È dunque passata “a maggioranza” la linea del banchiere italiano: la Bce prende atto che la ripresa s’avvicina, ma ci sono troppi pericoli in giro per “chiudere i rubinetti”. Meglio attendere che la situazione si consolidi, prima di cambiare. Nell’interesse generale, non solo dell’Italia che, ha detto Draghi, non gode di un trattamento di favore. Vale per la politica monetaria così come per le banche. Draghi ha girato alla Vigilanza europea le domande su Monte Paschi e gli altri istituti italiani, ma ha aggiunto che il Governo è in condizioni di far fronte alla situazione. Né la crisi di governo o le elezioni in Germania, Francia e nella stessa Italia spaventano mister euro: in questa situazione, ha aggiunto Draghi,”francamente non vediamo rischi per l’eurozona”. “Ciascun Paese – ha continuato – ha vulnerabilità diverse, ma sia il contesto macroeconomico rispetto a cinque anni fa, quando avevamo un contagio, sia i mercati finanziari e gli intermediari sono più resistenti e forti. Questi problemi, anche se importanti e che devono trovare urgentemente una soluzione, restano limitati ai singoli Paesi”. Non siamo di fronte a una crisi generale come nel 2012, ma a un fenomeno cui possiamo e dobbiamo far fronte in via di miglioramento.
L’economia “crescerà in modo moderato ma solido”, ha aggiunto il Presidente citando le previsioni di Francoforte. La Bce ha confermato la crescita dell’Eurozona all’1,7% nel 2016 e rialzato le sue stime per il 2017 da 1,6% a 1,7%. A seguire, nel 2018 la crescita sarà dell’1,6% e per la prima volta la Bce prevede una crescita all’1,6% nel 2019. Quanto ai prezzi, la Bce vede un’inflazione nell’Eurozona dello 0,2% nel 2016, dell’1,3% nel 2017 e dell’1,5% nel 2018 e dell’1,7% nel 2019.

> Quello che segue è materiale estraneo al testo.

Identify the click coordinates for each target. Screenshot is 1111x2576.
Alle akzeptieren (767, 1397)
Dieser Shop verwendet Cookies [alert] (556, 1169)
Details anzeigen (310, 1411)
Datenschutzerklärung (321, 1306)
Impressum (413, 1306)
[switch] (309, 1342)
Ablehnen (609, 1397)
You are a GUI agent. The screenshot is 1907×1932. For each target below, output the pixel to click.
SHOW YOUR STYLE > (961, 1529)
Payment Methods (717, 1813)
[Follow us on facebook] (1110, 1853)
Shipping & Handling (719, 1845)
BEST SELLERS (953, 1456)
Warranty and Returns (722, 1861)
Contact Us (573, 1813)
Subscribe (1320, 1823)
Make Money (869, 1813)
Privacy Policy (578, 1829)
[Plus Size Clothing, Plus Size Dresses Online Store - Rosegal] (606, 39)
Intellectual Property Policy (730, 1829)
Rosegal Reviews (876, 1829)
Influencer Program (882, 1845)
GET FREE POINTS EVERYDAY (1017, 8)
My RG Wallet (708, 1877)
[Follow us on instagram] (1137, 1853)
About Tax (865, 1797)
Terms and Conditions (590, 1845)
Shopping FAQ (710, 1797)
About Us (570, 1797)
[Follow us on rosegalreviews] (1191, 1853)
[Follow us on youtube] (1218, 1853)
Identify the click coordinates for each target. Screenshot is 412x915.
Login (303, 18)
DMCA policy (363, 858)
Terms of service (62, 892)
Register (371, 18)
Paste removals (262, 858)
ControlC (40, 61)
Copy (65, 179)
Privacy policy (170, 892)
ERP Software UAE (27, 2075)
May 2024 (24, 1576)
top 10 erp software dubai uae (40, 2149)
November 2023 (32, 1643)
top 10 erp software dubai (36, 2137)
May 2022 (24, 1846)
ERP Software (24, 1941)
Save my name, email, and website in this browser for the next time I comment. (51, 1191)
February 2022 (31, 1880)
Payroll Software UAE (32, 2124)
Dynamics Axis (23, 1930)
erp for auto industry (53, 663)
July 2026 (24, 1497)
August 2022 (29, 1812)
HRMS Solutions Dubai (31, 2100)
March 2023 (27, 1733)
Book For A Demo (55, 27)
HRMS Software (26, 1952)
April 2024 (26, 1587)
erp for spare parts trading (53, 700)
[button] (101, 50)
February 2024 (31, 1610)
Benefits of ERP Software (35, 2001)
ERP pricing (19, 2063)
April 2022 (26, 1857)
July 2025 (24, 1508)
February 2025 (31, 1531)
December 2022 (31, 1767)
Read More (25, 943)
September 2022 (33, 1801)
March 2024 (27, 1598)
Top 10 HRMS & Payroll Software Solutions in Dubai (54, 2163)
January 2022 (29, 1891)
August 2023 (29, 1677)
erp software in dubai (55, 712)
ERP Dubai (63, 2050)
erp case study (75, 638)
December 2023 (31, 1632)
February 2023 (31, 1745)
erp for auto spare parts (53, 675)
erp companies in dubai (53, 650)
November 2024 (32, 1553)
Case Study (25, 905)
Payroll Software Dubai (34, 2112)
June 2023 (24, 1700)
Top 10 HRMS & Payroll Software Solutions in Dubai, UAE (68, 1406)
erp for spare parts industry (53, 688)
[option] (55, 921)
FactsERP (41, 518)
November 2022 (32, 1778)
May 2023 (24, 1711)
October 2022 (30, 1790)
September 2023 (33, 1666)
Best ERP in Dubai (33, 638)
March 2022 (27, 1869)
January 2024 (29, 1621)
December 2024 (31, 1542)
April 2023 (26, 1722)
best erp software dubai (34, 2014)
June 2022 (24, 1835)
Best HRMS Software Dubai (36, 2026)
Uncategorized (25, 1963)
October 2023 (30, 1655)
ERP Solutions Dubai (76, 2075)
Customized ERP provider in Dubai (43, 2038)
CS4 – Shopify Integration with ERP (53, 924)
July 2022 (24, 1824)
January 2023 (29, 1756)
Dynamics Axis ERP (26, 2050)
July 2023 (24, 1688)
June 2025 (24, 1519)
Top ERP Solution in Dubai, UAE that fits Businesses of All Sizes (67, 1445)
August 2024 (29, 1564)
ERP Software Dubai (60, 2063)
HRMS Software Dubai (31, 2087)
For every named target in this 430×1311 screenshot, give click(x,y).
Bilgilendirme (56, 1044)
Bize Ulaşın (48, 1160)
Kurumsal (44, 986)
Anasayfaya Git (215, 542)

Guai ad abbassare la guardia. Ma non si può guardare con un certo ottimismo alla congiuntura, compreso l’aumento dei tassi Usa che tra una settimana verrà votato dalla Federal Reserve da cui dovrebbe scaturire una nuova accelerazione dell’export europeo negli Usa, stimolato dall’aumento della domanda a stelle e strisce. Almeno sul piano economico la congiuntura europea è in discesa. I problemi, emergenza immigrazione in testa, stanno altrove.